Task inputs =>
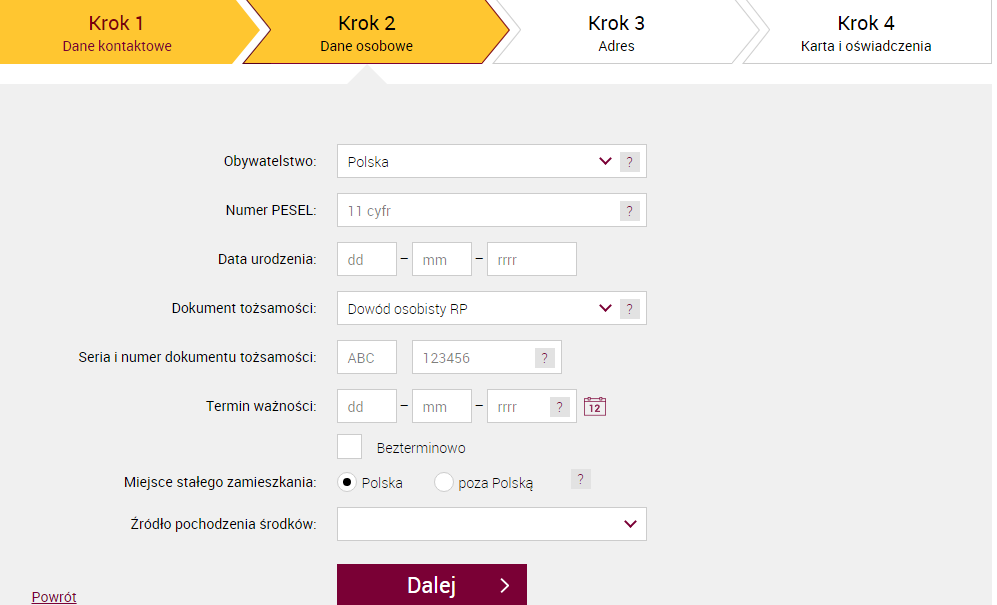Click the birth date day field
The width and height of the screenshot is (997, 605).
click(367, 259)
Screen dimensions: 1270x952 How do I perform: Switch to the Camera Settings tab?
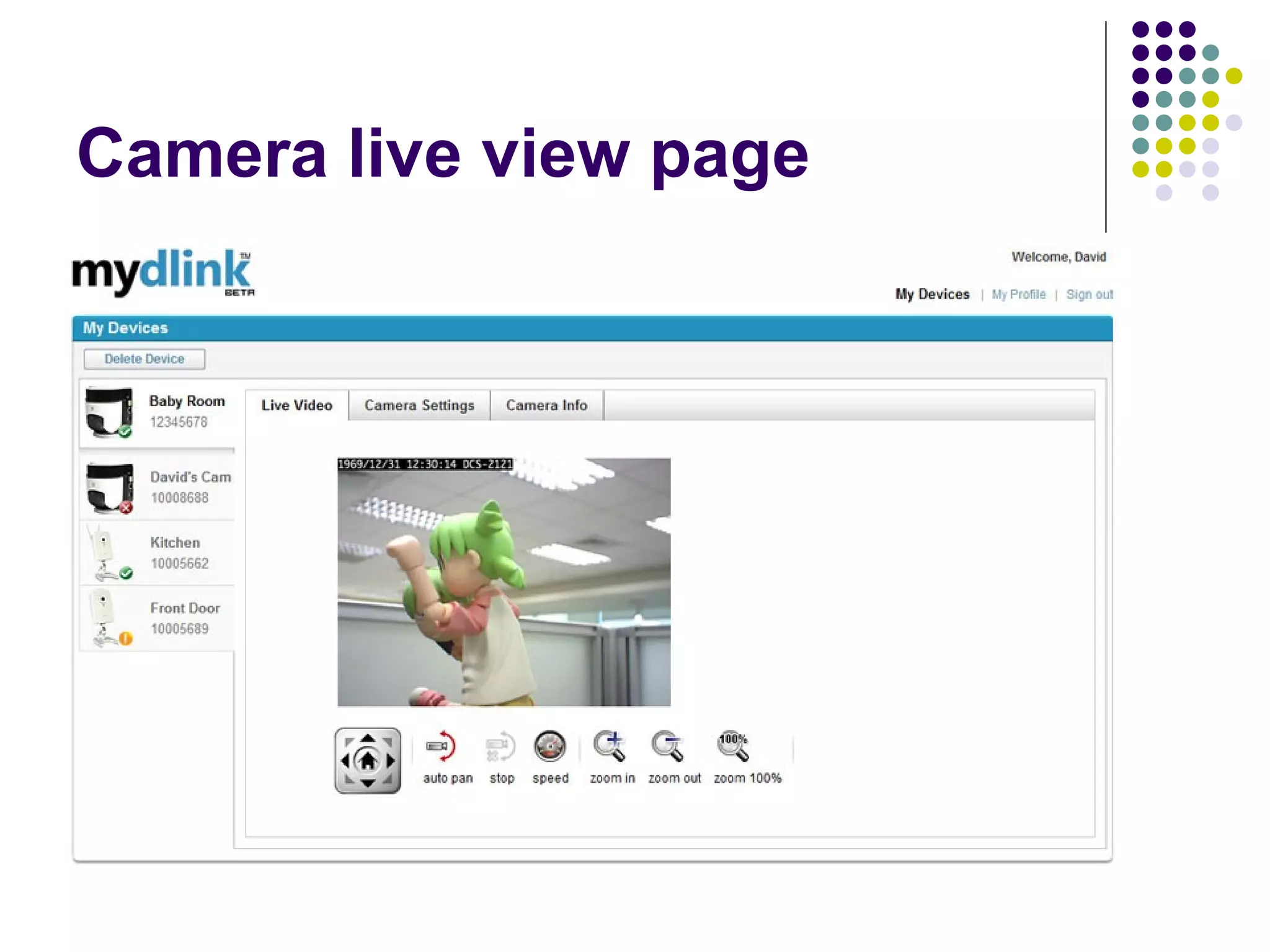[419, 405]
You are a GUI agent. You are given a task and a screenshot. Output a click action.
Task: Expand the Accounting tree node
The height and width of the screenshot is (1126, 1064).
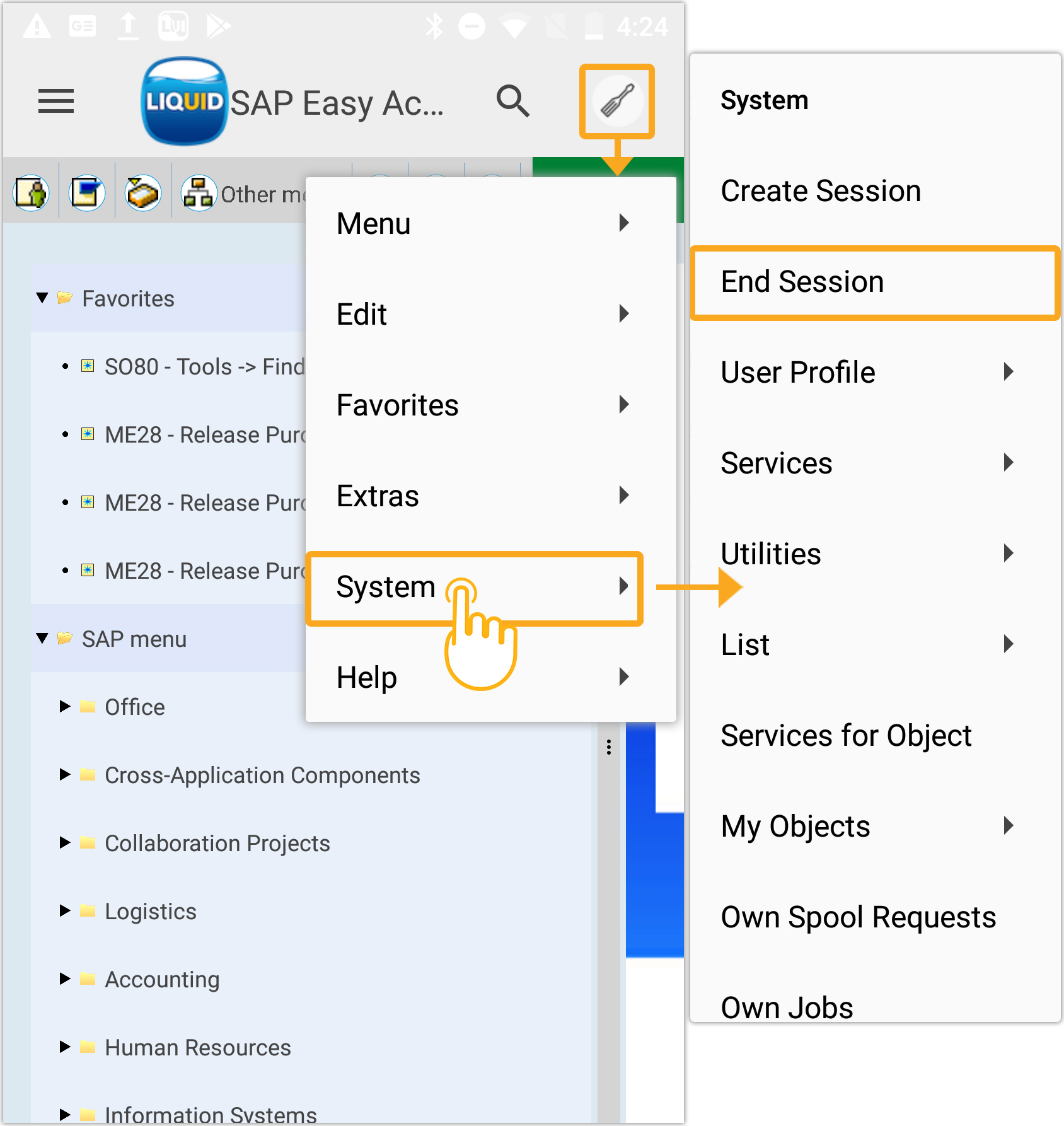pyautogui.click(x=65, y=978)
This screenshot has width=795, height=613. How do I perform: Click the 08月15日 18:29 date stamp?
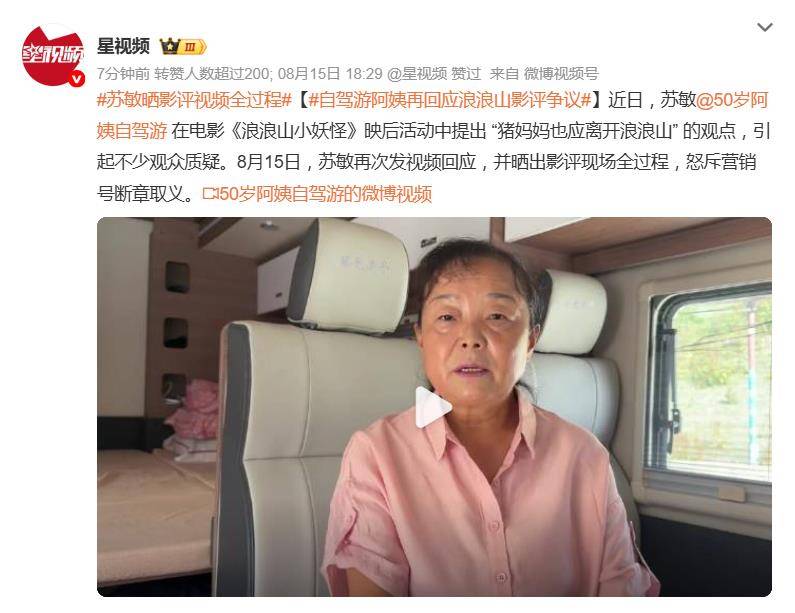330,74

Exercise aim =>
Rewrite all of the lines above with "How do I perform" changed to "How should I carry out" and nothing else altered. Leave out the pictures.

Response below =>
Click the birth date day field
The width and height of the screenshot is (997, 605).
click(367, 259)
Screen dimensions: 1270x952 How should I carry out: Switch to the Camera Settings tab?
[419, 405]
You are a GUI agent. You are given a task and a screenshot. Output a click action.
Task: Expand the Accounting tree node
The height and width of the screenshot is (1126, 1064).
pyautogui.click(x=65, y=978)
This screenshot has width=795, height=613. How should I carry out: Click the 08月15日 18:29 date stamp?
330,74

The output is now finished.